I figured, losing $60 a week in pay, I couldn't afford $26 a month right then.
24 Hour Fitness put my membership on hold for three months, and told me that if I really wanted to cancel, to call them ten days before August 9th and let them know.
Well, the past few months have been really screwy with finances and stuff, and I had been applying for part time jobs as soon as I found out my hours were being reduced.
I finally got a part time job, about 3 weeks after my hours were cut, and for the first few weeks working there, it was GREAT! I was making some extra money to help cover what I'd lost, and I was learning something new, and then once my training was over, hours kinda fell off to about 8 hours a week.
I was available to work there six days a week, and some weeks I was lucky to get even 4 hours.
Then we got word at my full time job, that our hours were going to go back up to 40 a week. I'm sure with the constant open bitching about our hours, and being sent home early so many times had something to do with it...That and the amount of stuff that wasn't getting done anyway, so a co-worker and I were chosen to play catch up.
I let my manager know about this at my part time job, that I was going to be going back to full time, but I did let her know that I would still be available two days a week to work.
Well, since then, my hours at my part time job have dropped off totally.

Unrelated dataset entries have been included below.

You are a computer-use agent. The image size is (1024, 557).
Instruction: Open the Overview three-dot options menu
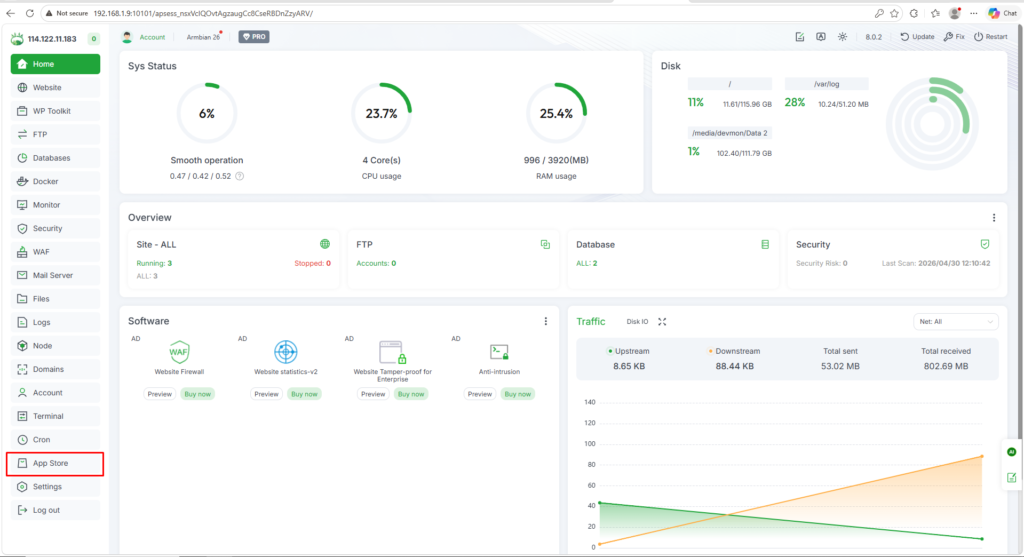994,217
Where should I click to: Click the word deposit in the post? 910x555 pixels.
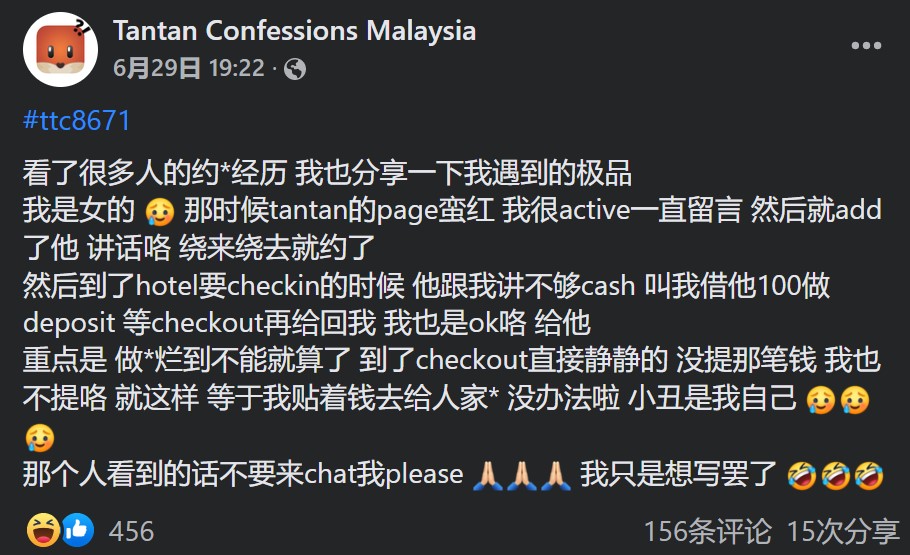(x=69, y=323)
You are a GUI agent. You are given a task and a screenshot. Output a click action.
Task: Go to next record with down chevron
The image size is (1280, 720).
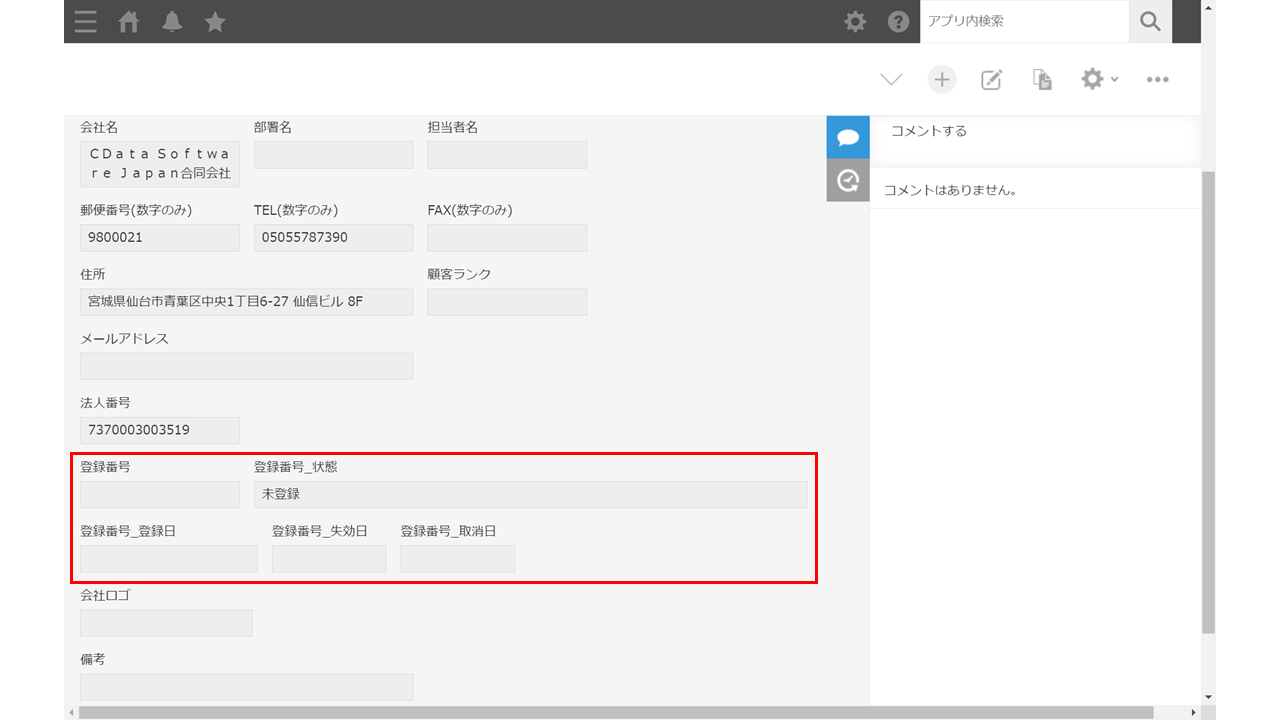tap(891, 79)
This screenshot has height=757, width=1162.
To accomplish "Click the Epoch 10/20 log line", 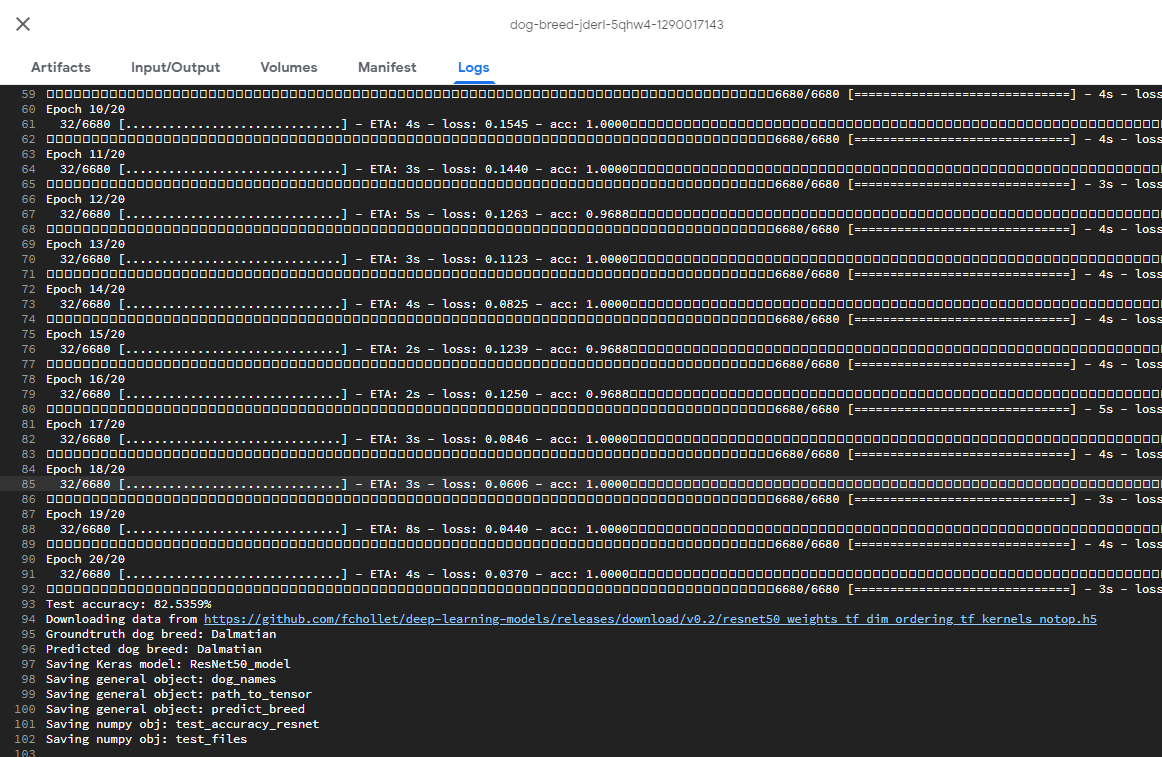I will coord(85,109).
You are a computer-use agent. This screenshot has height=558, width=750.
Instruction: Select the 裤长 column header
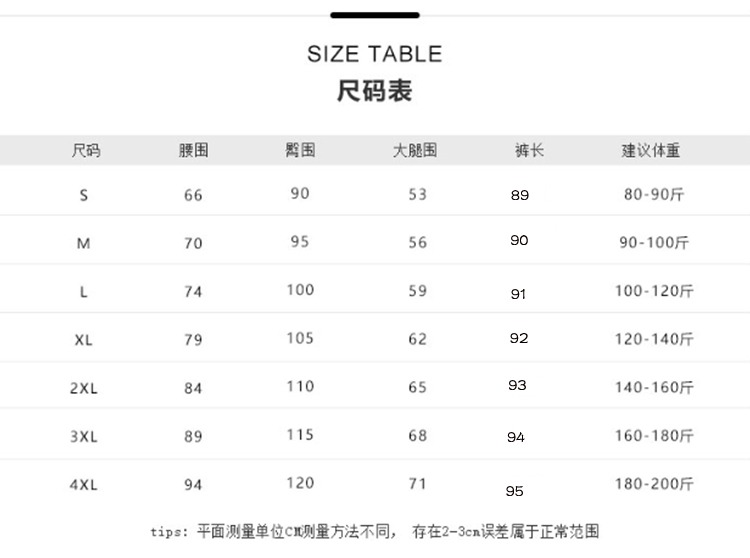(529, 150)
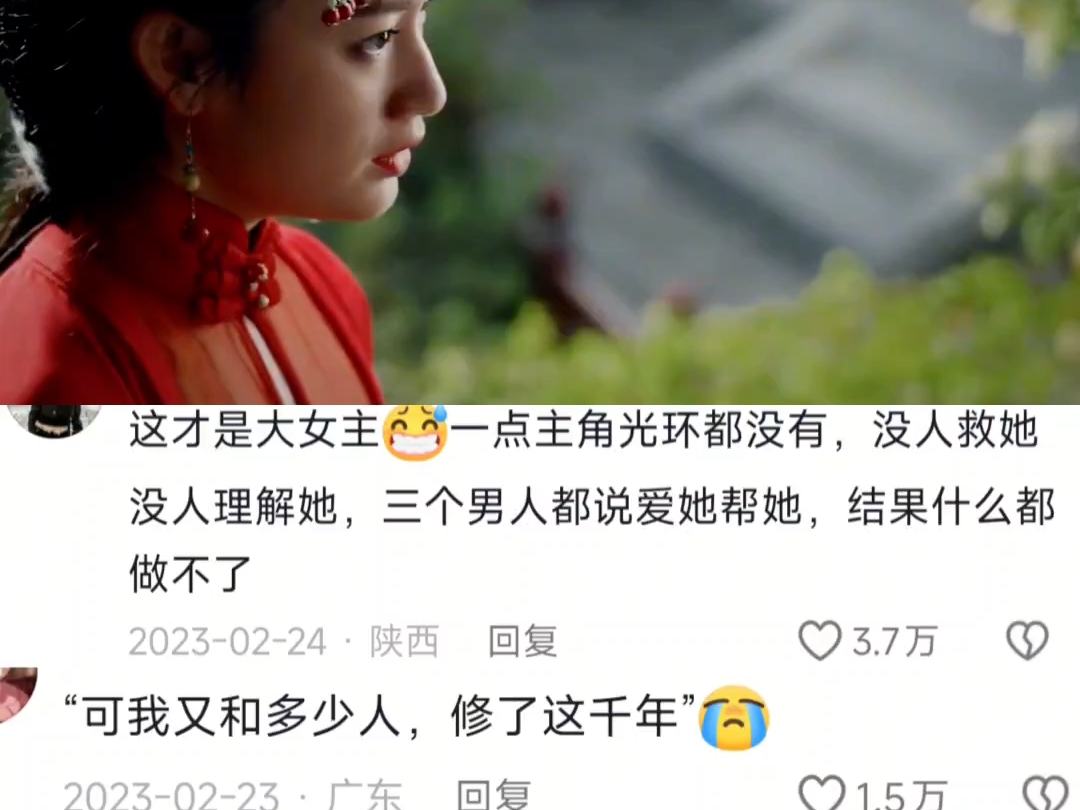Tap the 2023-02-24 date stamp
The width and height of the screenshot is (1080, 810).
coord(227,642)
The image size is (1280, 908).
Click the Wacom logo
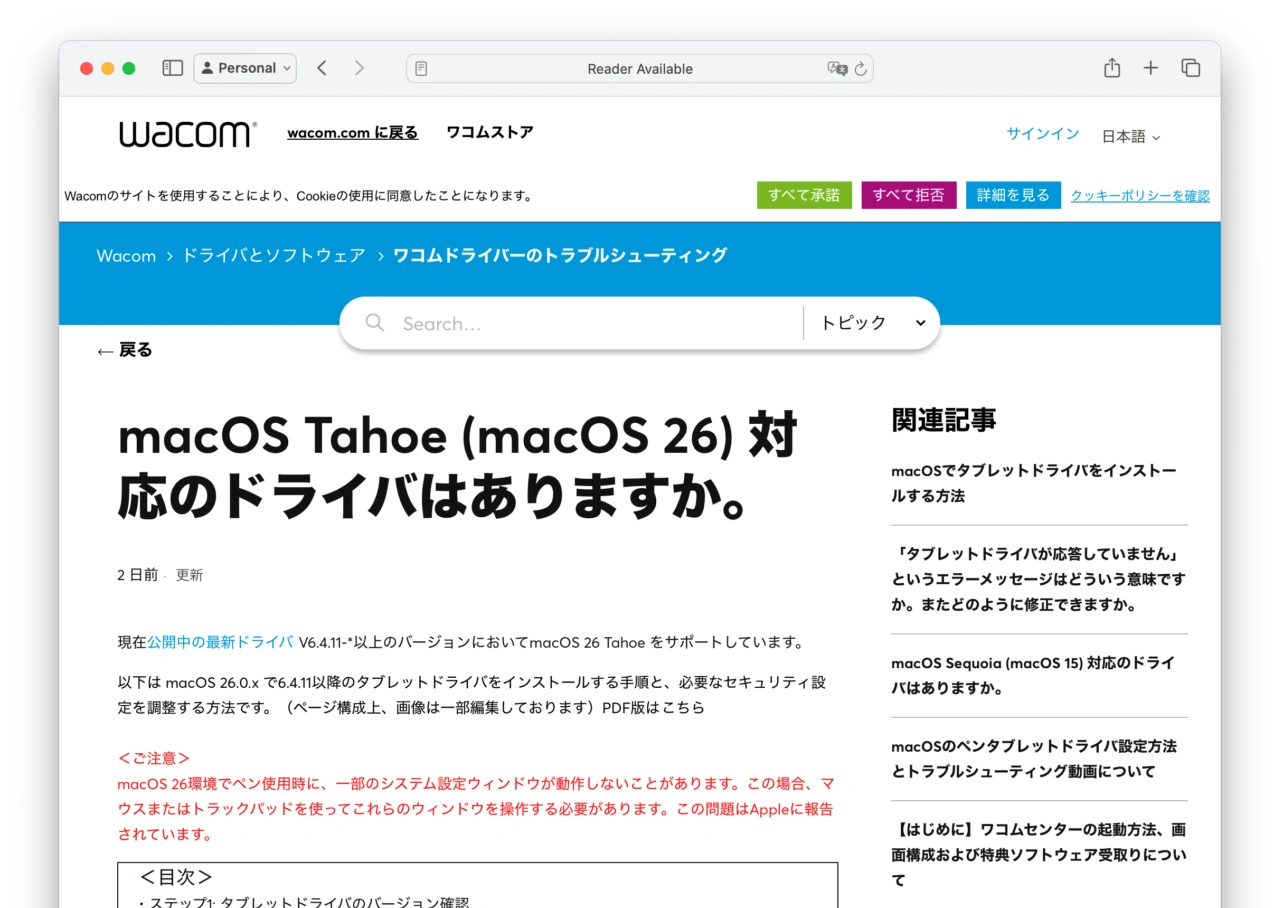[186, 133]
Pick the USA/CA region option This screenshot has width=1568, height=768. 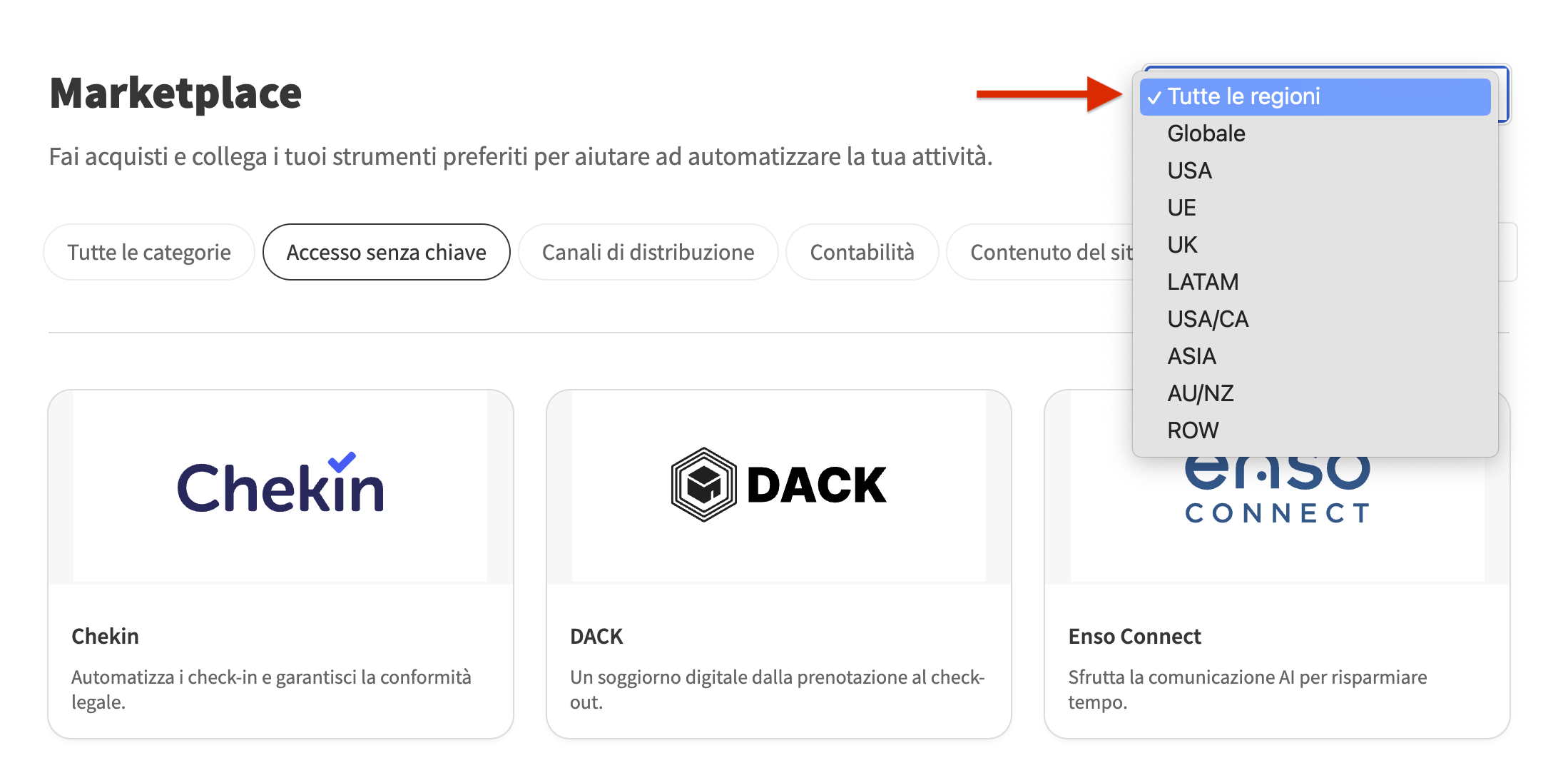click(x=1208, y=319)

They never call me, and I have kinda given up calling them, partly because I know it's so slow, and partly because I wonder if it's their passive agressive way of letting me know that I wasn't needed at all.
Well, a few months ago, back in mid April I got bronchitis, and while I was sick and missed two days of work because I couldn't breathe or hardly talk, I was happy to find that I was still down the 20 pounds that I'd lost.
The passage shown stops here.